An effect created on the slow shutter speed showing the the moon turn red during the lunar eclipse, in Jammu, the winter capital of Kashmir, India.

The blood moon from Terry Hills, New South Wales.

Prof O'Brien explained that people in the United Kingdom would "need to have a clear south-eastern horizon as the Moon comes up" in order to see it.

"It is a conjunction of rare and interesting phenomena", said Pascal Descamps, astronomer at the Institute of Celestial Mechanics and Calculation of eEhemeris (IMCCE) within the Observatory of Paris-PSL. The "little planet" image on the left also shows the approximate size of Earth compared to the moon. Though there won't be an eclipse that lasts as long for another century, you'll still have plenty of other opportunities to witness a blood moon in your lifetime. There are many factors for this, one being that the moon will be at the farthest point from Earth in its orbit.
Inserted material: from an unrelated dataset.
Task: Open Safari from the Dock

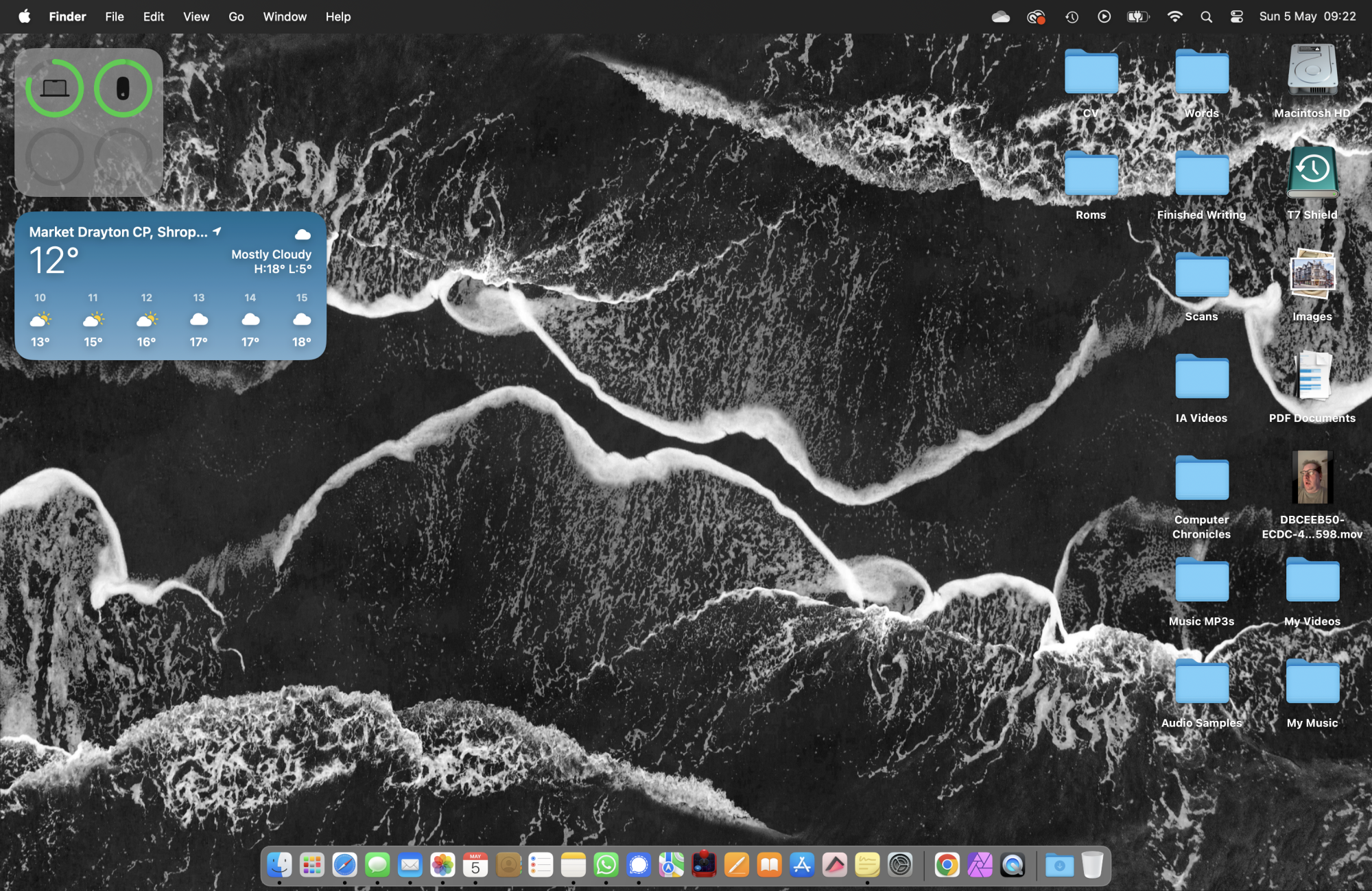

Unlike solar eclipse, lunar eclipses are visible with the naked eye and people do not need to wear eye protection.

Stargazers in Northern Ireland could miss out on a rare opportunity to catch a glimpse of the lunar eclipse when it appears on Friday. The Bible contains references to the moon turning into blood and some ultra-Orthodox Jews consider lunar eclipses ominous and a cause for moral contemplation.

But fear not, because the stars above still have a special event planned just for you.